Bildungsreform: Chinas „Gaokao“ auf dem Prüfstand

Schlagwörter: Gaokao Bildungsreform China

Knapp 9,4 Millionen Schüler – das entspricht in etwa der Einwohnerzahl Schwedens – nehmen an diesem Wochenende in China an der „Gaokao“ teil. Die Ergebnisse dieser Prüfung entscheiden darüber, welche akademischen Wege den Schülern später offenstehen werden.

Die Gaokao ist hart – zu hart vielleicht. Und im Gesamtzusammenhang des chinesischen Bildungssystems möglicherweise ein bisschen zu wichtig. Schon seit vielen Jahren wird das chinesische Bildungssystem im eigenen Land kritisiert, weil es zu starken Wert auf Prüfungsergebnisse und zu wenig Wert auf wirkliche Qualität lege – so lauten zumindest die Anschuldigungen. Deswegen steht die Gaokao, das Sinnbild des Lerneifers chinesischer Schüler, nun selbst auf dem Prüfstand. Sie soll überholt werden, soll die größte Reform seit dem Beginn ihrer Existenz im Jahr 1977 – ein Jahr nach dem Ende der Kulturrevolution – erleben.

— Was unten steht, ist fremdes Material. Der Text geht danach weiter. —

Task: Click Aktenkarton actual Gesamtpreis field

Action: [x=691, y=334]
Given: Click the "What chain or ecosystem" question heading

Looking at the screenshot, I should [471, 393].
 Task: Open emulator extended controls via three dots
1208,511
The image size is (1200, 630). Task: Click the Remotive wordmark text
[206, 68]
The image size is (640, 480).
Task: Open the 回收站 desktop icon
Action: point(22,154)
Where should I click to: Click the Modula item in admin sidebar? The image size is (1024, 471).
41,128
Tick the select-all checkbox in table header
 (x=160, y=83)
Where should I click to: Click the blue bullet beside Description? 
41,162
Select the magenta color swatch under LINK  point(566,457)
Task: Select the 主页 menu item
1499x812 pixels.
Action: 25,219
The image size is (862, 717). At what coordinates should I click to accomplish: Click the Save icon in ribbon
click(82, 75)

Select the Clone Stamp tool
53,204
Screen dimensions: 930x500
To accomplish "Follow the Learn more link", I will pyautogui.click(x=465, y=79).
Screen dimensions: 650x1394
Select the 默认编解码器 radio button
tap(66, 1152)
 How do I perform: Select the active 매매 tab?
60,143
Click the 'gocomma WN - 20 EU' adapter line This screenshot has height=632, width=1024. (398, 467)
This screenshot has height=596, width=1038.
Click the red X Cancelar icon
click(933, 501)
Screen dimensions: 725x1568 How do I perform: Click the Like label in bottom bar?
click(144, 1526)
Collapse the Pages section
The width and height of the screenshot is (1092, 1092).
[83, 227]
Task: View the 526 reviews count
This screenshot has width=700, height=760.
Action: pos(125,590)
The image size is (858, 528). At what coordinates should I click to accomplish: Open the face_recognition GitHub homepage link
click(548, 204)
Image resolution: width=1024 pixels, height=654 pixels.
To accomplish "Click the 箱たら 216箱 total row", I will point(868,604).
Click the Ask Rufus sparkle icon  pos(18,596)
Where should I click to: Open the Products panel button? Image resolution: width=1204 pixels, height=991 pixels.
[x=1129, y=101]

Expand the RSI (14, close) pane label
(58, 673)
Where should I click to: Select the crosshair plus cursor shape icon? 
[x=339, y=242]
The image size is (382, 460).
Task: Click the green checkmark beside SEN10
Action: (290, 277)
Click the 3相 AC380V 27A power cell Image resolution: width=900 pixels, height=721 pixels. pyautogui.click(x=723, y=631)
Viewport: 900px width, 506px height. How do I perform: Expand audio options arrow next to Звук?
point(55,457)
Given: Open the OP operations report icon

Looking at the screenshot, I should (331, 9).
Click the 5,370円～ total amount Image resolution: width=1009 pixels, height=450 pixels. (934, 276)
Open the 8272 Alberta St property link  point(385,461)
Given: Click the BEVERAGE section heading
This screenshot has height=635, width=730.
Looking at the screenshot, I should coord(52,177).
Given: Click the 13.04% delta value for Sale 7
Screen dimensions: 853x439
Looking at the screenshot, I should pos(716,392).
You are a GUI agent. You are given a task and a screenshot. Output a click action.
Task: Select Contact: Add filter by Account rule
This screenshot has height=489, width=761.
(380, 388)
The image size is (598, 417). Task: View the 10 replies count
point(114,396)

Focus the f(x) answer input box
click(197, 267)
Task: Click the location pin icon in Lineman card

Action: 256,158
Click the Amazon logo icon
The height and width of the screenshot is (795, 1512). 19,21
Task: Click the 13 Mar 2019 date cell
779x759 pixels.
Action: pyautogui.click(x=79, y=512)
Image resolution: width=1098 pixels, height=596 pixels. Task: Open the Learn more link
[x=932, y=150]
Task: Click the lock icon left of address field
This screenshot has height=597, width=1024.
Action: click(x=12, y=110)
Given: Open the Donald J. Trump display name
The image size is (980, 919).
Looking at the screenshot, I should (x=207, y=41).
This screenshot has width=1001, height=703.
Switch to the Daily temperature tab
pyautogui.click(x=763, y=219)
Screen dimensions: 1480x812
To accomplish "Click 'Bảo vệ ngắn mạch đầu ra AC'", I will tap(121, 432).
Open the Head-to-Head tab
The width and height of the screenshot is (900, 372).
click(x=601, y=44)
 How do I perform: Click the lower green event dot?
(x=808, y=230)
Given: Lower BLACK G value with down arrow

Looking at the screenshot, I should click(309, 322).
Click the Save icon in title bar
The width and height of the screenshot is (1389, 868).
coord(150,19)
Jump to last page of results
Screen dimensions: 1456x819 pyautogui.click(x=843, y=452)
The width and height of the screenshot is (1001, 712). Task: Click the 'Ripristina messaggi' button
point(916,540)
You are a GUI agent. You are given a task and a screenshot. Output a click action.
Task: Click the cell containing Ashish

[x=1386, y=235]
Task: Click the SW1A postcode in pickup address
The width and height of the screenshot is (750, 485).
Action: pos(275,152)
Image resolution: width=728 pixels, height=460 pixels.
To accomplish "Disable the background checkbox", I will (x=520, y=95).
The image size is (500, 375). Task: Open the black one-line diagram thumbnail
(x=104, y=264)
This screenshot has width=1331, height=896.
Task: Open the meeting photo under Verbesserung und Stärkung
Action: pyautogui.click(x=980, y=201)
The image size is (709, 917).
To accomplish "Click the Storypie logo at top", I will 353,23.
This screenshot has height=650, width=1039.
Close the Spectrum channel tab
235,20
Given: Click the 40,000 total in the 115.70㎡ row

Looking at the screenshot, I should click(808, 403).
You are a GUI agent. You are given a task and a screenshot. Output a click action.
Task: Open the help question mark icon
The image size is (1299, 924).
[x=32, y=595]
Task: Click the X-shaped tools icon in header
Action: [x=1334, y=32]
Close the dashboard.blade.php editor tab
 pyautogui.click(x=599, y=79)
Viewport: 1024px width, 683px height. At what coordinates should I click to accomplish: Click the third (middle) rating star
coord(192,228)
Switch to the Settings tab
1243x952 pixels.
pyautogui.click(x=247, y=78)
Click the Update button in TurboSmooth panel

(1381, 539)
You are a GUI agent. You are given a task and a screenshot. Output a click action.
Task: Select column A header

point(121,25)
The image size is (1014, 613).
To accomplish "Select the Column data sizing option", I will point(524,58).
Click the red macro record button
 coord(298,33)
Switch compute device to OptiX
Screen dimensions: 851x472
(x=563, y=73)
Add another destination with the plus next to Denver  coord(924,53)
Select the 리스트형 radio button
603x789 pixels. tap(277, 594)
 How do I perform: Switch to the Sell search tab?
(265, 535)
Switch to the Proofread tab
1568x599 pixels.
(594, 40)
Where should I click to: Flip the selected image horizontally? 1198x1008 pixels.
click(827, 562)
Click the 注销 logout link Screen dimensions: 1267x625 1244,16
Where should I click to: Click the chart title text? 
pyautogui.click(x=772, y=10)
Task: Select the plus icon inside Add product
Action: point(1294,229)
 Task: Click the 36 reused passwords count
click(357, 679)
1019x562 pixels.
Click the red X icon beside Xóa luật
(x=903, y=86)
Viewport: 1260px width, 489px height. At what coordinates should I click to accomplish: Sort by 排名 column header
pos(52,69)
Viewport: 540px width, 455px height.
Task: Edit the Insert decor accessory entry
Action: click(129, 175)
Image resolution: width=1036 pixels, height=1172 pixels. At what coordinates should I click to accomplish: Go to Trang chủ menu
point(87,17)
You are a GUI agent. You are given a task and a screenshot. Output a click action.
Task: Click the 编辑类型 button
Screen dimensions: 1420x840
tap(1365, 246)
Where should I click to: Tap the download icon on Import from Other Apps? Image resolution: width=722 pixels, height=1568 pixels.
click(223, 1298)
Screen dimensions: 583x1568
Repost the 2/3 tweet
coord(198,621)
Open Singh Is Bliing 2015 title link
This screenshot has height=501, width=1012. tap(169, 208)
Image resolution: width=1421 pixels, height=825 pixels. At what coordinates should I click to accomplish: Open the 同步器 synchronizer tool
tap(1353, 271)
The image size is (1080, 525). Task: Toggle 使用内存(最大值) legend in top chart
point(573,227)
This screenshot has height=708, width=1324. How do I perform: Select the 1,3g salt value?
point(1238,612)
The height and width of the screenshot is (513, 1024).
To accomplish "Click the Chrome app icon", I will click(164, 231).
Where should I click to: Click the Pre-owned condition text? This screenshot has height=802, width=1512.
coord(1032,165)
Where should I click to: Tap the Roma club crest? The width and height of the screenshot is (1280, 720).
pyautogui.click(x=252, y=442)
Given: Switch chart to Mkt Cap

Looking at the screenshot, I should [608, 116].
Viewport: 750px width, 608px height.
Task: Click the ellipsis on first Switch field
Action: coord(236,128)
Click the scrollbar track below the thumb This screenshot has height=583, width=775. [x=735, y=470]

Das Schlüsselwort zur Gaokao-Reform könnte das der Dezentralisierung sein. Shanghai fing schon 1985 damit an, und etwa die Hälfte Chinas hat der selbstbewussten Stadt am Jangtse-Delta inzwischen nachgeeifert. So haben beispielsweise die Tsinghua-, Beijing- und etwa 20 weitere Universitäten seit 2003 die Erlaubnis, ihre Zulassungsbestimmungen zum Teil selbst festzulegen. Das bedeutet, dass diese Unis etwa 5 Prozent der Erstsemester unabhängig von deren Gaokao-Ergebnissen zum Studium zulassen können. Zum Beispiel Bewerber mit herausragenden Ergebnissen bei Wissenschaftsolympiaden auf provinzieller oder gar internationaler Ebene – solche Kandidaten haben prinzipiell eine gute Chance, zum Studium an einer der prestigeträchtigsten Unis Chinas zum Studium zugelassen zu werden. Selbst dann, wenn sie im Chinesischen oder im Englischen nicht die Anforderungen erfüllen. Extrapunkte gibt es auf für diejenigen Kandidaten, die über ein herausragendes artistisches oder sportliches Talent verfügen.

Es war sicherlich richtig, die Standards zu diversifizieren und die Tore der Universitäten so für mehr Bewerber mit besonderen Talenten zu öffnen – doch leider wurde mit dieser prinzipiell guten Idee viel Schindluder getrieben.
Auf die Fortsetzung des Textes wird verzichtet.